Directions for this task =>
From the data below, set down exactly the lines between the one holding "Where should I click to: Click the Equity" and the one holding "2420x1512 pixels.", inclusive, and no others.

Given information =>
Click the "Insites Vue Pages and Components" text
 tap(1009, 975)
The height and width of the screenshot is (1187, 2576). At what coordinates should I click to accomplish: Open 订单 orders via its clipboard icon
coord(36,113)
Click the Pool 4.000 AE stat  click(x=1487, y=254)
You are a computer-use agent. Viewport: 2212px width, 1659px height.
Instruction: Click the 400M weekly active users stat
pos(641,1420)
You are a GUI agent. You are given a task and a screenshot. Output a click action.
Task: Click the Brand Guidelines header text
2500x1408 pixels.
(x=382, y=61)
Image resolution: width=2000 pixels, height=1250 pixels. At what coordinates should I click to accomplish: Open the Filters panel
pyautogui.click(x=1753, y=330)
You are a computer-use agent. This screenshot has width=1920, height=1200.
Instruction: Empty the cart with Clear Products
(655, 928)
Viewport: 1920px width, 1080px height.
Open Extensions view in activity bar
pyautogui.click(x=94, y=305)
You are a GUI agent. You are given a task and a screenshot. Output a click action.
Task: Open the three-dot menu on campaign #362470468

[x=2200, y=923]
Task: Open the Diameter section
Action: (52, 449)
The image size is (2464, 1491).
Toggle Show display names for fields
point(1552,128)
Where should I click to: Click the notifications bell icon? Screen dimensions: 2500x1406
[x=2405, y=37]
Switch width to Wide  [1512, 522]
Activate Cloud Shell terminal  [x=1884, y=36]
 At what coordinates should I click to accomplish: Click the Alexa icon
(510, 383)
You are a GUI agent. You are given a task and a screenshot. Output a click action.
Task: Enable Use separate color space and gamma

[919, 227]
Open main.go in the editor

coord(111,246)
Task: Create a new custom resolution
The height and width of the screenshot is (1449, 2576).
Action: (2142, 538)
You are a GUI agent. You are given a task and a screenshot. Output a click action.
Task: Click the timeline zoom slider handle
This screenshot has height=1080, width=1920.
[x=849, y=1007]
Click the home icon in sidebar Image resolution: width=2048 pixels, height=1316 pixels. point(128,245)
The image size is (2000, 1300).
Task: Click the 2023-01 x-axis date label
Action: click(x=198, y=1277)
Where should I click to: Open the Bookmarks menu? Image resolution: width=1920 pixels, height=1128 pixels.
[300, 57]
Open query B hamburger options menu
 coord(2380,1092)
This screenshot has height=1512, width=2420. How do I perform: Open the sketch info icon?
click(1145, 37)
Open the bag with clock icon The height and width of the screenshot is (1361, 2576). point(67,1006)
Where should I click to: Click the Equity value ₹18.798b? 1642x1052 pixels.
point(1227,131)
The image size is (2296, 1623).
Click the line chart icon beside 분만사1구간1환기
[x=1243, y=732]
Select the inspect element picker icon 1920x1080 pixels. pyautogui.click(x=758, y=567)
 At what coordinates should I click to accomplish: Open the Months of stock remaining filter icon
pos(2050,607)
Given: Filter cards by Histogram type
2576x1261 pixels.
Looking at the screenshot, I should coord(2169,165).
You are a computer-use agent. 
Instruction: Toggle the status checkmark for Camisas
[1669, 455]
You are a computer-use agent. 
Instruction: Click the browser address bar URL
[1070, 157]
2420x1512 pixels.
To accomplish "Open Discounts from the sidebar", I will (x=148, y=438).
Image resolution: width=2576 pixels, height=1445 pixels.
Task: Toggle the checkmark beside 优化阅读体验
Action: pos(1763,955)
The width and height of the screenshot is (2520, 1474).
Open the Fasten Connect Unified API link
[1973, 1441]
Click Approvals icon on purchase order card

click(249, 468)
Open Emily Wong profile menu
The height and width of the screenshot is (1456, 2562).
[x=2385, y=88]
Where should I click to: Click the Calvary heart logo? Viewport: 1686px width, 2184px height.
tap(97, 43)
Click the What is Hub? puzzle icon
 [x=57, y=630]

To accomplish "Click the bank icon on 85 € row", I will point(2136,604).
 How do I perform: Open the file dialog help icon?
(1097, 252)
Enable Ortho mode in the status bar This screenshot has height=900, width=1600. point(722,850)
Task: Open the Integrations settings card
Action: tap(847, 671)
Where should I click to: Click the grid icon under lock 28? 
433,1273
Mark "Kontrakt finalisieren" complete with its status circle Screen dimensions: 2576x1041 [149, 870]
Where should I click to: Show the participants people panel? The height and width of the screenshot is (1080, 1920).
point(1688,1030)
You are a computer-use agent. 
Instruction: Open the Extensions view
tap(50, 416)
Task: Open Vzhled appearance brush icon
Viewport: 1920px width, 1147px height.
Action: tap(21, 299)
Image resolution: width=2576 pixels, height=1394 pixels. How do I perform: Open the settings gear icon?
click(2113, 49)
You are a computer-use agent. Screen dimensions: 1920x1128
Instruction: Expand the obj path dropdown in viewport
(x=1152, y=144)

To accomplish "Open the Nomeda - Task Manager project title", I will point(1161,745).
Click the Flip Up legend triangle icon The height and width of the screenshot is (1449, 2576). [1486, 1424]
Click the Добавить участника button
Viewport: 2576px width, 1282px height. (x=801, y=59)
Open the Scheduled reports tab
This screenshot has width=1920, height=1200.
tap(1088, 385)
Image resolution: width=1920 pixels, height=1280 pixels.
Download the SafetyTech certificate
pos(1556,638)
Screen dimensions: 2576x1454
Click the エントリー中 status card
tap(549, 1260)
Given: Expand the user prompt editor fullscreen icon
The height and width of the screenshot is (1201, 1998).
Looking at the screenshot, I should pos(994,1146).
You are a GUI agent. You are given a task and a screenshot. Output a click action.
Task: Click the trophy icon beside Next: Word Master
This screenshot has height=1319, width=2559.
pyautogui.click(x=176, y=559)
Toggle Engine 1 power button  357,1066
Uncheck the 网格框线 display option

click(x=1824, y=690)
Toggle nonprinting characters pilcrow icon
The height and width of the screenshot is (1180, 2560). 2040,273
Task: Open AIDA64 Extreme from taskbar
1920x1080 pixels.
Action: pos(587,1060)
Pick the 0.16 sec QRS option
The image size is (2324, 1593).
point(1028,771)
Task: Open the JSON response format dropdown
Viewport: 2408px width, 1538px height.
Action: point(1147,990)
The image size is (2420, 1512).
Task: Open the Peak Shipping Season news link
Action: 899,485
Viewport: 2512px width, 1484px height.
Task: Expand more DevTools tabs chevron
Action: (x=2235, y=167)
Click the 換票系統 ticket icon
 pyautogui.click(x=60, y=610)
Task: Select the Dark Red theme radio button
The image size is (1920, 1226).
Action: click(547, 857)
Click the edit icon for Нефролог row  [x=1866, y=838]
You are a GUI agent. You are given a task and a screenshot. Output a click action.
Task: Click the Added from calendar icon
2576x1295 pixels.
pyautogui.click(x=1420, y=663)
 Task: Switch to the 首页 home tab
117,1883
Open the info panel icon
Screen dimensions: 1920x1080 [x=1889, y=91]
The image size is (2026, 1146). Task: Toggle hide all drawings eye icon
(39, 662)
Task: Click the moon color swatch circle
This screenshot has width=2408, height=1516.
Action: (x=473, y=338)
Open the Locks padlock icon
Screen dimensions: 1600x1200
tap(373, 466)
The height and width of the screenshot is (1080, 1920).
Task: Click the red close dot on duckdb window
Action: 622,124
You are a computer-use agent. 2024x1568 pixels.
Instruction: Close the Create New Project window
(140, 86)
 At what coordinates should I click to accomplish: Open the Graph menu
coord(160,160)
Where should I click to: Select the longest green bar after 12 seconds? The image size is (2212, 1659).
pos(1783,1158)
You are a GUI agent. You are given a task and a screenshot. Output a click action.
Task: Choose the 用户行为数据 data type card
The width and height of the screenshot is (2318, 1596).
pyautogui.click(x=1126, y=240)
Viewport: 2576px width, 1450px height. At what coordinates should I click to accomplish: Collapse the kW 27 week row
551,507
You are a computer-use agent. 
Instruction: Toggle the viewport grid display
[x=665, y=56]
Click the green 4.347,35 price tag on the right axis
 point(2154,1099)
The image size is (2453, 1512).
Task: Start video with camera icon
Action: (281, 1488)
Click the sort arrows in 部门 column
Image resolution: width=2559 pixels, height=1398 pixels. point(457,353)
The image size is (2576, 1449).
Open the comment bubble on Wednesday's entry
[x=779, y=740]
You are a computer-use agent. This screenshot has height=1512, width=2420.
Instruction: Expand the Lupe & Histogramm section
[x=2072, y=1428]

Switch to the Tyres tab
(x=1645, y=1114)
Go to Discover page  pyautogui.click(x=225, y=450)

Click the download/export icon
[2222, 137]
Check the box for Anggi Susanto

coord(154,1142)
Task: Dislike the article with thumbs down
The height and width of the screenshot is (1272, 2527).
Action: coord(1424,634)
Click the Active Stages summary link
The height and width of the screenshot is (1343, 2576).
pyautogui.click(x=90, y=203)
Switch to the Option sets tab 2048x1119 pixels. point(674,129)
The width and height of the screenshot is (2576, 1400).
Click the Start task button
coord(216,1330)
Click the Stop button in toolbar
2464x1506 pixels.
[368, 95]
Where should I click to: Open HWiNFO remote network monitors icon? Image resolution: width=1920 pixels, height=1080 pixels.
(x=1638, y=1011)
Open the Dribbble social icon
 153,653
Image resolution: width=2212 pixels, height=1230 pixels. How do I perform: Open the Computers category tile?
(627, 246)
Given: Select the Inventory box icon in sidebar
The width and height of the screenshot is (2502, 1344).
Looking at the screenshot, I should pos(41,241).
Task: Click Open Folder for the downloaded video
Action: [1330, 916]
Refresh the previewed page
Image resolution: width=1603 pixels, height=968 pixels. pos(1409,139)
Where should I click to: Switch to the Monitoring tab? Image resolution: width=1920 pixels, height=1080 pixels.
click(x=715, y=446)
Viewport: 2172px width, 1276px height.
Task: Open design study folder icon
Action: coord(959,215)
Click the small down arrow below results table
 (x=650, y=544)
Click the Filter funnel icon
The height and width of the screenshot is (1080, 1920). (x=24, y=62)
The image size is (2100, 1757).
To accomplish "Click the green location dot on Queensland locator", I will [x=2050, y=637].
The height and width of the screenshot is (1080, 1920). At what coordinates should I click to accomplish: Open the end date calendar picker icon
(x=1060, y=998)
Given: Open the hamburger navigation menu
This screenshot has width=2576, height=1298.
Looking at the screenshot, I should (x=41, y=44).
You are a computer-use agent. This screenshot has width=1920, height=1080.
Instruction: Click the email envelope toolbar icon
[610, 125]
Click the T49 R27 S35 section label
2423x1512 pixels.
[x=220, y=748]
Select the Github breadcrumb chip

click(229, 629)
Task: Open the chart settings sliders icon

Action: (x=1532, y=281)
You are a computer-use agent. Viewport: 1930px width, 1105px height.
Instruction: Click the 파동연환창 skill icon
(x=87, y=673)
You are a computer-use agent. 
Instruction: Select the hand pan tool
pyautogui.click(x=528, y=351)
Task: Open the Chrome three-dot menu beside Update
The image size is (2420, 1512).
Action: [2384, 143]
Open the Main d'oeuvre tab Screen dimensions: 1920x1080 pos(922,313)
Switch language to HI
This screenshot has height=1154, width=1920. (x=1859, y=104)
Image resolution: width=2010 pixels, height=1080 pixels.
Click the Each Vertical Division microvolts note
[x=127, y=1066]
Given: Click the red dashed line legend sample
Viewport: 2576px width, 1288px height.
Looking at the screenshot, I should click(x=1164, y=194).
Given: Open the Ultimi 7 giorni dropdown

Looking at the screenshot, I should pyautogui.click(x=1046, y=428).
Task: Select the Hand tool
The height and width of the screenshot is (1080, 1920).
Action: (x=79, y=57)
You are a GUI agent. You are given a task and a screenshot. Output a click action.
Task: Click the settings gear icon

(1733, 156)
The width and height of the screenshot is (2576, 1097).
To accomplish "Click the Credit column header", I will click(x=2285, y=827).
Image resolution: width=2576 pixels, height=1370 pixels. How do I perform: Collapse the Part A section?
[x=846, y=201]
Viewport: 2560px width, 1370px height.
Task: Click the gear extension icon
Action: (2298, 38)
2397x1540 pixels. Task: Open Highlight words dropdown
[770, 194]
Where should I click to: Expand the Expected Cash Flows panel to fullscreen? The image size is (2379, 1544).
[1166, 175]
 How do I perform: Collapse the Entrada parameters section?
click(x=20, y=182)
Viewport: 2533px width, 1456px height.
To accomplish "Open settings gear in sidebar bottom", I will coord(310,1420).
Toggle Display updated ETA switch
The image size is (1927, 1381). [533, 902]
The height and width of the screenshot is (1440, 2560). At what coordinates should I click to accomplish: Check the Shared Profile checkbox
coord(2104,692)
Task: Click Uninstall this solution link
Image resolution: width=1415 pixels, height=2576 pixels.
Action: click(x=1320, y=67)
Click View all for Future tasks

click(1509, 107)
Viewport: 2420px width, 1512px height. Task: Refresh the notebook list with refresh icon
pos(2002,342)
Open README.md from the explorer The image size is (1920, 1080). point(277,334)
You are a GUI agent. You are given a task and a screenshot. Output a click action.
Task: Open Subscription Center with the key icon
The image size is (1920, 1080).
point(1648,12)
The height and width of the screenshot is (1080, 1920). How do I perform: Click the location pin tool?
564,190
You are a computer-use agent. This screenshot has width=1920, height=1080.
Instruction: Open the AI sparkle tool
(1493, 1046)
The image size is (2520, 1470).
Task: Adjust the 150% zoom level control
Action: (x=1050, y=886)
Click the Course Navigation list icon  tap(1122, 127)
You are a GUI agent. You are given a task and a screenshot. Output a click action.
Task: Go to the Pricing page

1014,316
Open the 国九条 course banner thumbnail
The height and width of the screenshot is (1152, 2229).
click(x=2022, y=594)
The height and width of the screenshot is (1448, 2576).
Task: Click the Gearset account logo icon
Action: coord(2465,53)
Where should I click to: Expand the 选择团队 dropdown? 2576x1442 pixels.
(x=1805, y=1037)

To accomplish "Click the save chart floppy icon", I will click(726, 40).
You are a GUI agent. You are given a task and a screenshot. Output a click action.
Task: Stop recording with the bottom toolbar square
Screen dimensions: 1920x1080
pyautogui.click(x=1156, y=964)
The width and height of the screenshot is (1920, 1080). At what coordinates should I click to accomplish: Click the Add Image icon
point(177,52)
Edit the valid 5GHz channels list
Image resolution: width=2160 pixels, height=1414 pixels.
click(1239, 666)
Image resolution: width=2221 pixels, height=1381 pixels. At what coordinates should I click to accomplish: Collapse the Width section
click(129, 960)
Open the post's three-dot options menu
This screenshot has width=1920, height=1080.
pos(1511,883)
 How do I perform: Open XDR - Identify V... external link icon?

Answer box =>
Where should I click to: Click the Equity value ₹18.798b? 1642x1052 pixels.
point(1227,131)
The image size is (2296, 1623).
Click the line chart icon beside 분만사1구간1환기
[x=1243, y=732]
Select the inspect element picker icon 1920x1080 pixels. pyautogui.click(x=758, y=567)
 At what coordinates should I click to accomplish: Open the Months of stock remaining filter icon
pos(2050,607)
Given: Filter cards by Histogram type
2576x1261 pixels.
Looking at the screenshot, I should coord(2169,165).
You are a computer-use agent. 
Instruction: Toggle the status checkmark for Camisas
[1669, 455]
You are a computer-use agent. 
Instruction: Click the browser address bar URL
[1070, 157]
2420x1512 pixels.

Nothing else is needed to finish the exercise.